→ Task description:
The answer must be the number of lines in the listing below that contain "will", and nothing else.

→ Source records:

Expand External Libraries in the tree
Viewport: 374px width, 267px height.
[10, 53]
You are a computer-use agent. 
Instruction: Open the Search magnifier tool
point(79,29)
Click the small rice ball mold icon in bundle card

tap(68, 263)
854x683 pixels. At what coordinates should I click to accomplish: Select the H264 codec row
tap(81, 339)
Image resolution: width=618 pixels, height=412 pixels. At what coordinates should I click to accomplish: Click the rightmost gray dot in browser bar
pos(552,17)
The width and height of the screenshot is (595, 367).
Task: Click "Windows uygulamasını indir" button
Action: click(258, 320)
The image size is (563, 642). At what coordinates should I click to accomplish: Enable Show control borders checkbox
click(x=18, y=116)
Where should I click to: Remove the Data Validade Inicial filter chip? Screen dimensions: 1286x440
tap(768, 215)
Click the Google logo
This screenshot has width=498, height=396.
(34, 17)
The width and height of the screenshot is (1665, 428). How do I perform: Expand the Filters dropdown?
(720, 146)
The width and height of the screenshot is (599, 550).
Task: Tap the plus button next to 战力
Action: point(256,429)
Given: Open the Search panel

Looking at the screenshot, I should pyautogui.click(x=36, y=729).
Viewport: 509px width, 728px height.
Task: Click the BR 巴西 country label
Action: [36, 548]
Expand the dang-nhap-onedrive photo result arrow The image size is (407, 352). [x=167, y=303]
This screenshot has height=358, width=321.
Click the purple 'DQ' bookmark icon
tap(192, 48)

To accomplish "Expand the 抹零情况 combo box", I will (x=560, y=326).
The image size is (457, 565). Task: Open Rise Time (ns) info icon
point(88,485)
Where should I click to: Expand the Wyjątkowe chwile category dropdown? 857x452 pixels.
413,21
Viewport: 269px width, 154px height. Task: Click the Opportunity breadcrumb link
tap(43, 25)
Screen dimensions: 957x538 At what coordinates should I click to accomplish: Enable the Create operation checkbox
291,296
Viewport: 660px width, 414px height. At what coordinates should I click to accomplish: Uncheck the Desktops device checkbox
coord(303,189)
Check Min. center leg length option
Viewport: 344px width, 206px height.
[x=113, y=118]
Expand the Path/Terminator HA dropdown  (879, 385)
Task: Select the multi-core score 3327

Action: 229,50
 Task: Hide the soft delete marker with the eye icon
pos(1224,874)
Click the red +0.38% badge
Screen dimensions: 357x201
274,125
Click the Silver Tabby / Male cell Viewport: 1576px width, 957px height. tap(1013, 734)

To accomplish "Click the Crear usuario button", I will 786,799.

→ Your solution:
2